**TRY IT**
I need each line of the entries below that includes the string "size".

**DATA TO EXAMINE**
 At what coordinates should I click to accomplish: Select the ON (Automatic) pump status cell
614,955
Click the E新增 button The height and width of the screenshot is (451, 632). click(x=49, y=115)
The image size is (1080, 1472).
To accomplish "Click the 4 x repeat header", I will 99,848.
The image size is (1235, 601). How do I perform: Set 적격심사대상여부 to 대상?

**TASK RESULT**
The image size is (1080, 1472).
The image size is (1235, 601). How do I perform: Set 적격심사대상여부 to 대상?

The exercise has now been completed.